Une des formes les plus curieuses de la protection accordée à la classe opprimée, c’est l’institution de l’advocatus pauperum, sorte de ministère public spécialement chargé de défendre les intérêts des indigens. Aussi ancienne que la monarchie, elle apparaît déjà dans le statut de Pierre II de 1267 ; mais elle ne reçut sa forme définitive que dans celui d’Amédée VIII en 1430. L’esprit de cette institution se révèle dans les paroles du législateur. « De crainte, dit-il, que le défaut de ressources pécuniaires n’empêche les personnes pauvres et misérables de faire valoir leurs droits, nous voulons qu’un avocat-général des pauvres réside continuellement à Chambéry, et qu’on choisisse pour cet office un homme capable et de grande probité.

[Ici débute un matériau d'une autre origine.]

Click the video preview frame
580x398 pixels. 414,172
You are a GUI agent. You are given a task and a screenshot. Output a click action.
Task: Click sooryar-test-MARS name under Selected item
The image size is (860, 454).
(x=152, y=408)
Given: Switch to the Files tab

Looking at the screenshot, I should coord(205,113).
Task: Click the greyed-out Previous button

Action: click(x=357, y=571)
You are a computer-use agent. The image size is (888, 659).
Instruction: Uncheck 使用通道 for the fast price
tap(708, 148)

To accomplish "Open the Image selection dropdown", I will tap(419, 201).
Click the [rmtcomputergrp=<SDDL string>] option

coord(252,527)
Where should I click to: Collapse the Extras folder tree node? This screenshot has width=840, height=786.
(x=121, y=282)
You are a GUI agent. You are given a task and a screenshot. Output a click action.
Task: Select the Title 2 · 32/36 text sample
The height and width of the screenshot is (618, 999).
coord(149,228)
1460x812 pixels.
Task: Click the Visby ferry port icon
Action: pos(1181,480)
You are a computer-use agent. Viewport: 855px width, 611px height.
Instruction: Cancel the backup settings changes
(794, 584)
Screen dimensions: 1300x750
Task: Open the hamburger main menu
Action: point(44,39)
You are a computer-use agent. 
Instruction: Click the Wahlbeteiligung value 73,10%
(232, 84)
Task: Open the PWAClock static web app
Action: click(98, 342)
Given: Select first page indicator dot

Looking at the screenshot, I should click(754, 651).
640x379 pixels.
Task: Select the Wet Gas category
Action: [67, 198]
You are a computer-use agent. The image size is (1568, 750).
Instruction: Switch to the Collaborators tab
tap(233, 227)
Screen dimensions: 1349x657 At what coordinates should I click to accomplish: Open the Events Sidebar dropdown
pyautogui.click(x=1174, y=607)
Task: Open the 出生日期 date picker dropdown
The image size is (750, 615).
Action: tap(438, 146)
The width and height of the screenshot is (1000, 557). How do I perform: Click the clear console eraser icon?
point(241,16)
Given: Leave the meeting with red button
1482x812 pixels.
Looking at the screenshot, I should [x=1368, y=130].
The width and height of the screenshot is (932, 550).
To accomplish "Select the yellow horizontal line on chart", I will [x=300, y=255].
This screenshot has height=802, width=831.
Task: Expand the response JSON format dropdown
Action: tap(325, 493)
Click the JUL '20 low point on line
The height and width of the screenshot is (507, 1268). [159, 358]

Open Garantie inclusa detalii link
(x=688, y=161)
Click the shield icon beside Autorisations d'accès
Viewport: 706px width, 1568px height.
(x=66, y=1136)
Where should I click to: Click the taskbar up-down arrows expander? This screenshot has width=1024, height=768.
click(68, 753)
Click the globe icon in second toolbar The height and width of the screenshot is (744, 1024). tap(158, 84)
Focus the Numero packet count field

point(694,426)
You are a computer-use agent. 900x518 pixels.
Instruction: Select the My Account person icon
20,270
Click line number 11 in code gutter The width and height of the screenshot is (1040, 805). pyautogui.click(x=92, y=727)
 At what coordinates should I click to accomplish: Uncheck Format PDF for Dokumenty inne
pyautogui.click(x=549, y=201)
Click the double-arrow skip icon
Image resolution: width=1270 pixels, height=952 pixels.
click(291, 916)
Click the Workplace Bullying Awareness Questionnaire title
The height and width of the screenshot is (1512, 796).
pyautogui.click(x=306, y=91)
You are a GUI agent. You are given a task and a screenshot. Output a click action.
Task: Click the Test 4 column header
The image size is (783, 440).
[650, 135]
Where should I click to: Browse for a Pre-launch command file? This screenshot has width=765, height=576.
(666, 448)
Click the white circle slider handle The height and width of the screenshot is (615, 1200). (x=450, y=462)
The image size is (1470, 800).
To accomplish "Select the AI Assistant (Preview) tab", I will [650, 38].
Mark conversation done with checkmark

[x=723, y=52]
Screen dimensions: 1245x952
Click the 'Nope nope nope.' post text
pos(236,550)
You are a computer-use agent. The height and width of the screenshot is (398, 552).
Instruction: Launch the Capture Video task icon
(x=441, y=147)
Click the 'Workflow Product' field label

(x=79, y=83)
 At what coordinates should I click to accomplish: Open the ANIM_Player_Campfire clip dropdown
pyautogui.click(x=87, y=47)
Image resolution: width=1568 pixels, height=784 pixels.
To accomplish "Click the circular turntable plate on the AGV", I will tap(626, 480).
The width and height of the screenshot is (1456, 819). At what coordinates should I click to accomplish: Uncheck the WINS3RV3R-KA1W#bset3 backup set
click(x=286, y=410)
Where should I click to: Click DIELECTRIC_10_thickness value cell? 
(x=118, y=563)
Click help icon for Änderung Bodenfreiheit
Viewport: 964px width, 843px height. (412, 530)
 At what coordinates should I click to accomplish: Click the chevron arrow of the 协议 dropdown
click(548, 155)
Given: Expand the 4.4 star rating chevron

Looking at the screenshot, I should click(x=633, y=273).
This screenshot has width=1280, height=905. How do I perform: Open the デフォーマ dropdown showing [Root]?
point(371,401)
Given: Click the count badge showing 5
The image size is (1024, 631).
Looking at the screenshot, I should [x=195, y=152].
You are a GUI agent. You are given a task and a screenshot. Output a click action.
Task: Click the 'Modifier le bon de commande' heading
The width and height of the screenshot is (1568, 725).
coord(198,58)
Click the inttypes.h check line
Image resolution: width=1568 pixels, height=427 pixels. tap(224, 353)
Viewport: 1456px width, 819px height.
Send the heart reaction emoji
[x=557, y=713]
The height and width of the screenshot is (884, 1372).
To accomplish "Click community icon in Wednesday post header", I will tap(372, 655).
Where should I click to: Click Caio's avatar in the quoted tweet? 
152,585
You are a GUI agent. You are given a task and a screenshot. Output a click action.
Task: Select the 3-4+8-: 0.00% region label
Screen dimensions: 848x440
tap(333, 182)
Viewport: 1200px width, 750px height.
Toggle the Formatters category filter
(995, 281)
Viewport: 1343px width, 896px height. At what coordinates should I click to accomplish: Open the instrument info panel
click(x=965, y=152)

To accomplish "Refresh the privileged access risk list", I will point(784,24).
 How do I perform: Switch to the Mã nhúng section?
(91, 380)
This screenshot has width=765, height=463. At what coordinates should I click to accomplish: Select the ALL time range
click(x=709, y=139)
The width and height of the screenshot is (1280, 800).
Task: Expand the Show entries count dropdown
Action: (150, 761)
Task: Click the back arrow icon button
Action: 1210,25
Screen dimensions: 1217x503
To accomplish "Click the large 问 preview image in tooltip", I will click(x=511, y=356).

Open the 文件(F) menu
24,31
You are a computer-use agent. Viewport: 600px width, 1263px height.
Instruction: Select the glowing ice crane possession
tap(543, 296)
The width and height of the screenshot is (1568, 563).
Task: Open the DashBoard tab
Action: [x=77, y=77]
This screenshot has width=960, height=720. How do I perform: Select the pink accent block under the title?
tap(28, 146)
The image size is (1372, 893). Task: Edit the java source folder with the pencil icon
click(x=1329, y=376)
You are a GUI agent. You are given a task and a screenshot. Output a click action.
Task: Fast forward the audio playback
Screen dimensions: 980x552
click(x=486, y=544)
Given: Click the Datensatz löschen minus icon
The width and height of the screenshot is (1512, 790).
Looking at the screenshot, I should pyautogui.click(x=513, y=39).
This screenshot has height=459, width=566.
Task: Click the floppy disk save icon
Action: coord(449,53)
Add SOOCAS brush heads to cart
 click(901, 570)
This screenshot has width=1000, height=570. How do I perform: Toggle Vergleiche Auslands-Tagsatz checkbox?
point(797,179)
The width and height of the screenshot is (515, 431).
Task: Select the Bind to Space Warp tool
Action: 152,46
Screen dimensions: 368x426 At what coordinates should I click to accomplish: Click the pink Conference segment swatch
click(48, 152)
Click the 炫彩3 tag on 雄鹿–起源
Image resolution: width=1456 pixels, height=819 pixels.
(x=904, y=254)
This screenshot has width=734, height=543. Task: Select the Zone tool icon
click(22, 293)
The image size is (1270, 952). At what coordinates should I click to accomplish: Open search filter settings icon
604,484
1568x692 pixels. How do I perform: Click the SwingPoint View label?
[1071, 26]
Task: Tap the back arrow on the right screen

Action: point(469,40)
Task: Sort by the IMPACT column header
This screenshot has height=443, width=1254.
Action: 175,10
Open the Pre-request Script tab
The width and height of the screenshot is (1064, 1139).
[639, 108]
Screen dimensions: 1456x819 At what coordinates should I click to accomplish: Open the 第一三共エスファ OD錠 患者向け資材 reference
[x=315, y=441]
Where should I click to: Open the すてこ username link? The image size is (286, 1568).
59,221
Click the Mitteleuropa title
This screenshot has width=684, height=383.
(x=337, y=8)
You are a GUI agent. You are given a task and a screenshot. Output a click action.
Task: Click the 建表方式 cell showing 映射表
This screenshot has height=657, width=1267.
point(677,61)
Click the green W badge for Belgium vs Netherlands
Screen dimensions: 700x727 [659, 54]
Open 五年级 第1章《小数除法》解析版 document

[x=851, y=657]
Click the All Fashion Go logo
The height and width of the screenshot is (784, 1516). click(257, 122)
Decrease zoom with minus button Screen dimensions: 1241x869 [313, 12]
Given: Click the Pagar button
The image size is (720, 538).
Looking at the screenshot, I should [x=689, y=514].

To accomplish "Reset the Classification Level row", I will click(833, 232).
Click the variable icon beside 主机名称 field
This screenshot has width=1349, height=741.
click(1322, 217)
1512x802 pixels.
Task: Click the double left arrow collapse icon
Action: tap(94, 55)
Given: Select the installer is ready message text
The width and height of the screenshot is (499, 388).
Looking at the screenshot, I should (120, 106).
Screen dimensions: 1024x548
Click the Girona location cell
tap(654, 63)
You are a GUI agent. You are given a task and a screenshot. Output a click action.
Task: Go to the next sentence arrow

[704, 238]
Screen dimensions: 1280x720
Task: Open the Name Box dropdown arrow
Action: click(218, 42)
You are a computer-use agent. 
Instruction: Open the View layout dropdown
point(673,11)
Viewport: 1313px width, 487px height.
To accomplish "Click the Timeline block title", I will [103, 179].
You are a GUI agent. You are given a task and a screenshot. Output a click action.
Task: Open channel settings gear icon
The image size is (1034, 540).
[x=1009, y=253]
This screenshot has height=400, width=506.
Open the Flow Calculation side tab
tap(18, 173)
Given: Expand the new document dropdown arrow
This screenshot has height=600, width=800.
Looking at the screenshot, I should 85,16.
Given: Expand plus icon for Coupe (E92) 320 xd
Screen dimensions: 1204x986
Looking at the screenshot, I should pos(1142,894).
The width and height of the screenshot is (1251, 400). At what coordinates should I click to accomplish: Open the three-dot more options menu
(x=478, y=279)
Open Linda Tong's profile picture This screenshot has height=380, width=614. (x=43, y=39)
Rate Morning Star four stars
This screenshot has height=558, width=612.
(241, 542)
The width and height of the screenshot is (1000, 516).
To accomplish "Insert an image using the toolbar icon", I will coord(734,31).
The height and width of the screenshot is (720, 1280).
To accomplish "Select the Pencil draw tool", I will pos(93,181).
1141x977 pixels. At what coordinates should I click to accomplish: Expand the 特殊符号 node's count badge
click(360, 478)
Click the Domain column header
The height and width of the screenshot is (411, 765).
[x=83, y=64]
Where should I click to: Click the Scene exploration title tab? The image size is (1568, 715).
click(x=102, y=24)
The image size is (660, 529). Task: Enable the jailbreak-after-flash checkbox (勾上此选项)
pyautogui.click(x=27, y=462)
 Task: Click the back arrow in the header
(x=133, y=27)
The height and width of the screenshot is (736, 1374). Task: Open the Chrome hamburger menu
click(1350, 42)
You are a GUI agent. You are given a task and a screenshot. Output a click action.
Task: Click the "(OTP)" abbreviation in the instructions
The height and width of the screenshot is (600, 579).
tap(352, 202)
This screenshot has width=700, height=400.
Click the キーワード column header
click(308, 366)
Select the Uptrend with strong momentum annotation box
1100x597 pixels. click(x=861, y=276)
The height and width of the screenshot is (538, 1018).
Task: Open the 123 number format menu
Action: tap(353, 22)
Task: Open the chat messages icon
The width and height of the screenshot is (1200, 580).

Il défendra les causes des gens dénués de fortune par-devant nos conseils, nos tribunaux et même les tribunaux ecclésiastiques. Il sera payé par nous et n’exigera rien des parties[1]. » Lors de la création du sénat de Savoie, en 1559, ce fonctionnaire fut élevé au même rang que le chef du parquet ; il eut comme celui-ci sous ses ordres des fonctionnaires subalternes. La défense du pauvre fut ainsi égalée pour l’honneur et les appointemens à la défense de la société. Très utile dans les temps d’oppression, où la grande masse de la population, exclue de la propriété du sol, vivait sous le poids d’une profonde misère, cette institution a fini par être une superfluité dangereuse dans les conditions économiques de la société moderne. De 1815 à 1848, elle a fourni un élément à la passion ruineuse des procès au sein de la classe indigente. Elle n’en révèle pas moins cette secrète sympathie qui inclinait la maison de Savoie vers les classes opprimées. Celles-ci se sont senties attirées par cette sympathie, et elles y ont répondu par des sentimens de fidélité qui ont survécu à tous les événemens, et qui ont fait sa force contre les hauts barons et les hobereaux.

Il est un autre genre de féodalité dont elle n’a pas eu aussi

  1. Statuta Sabaudiœ. De Advocatu pauperum.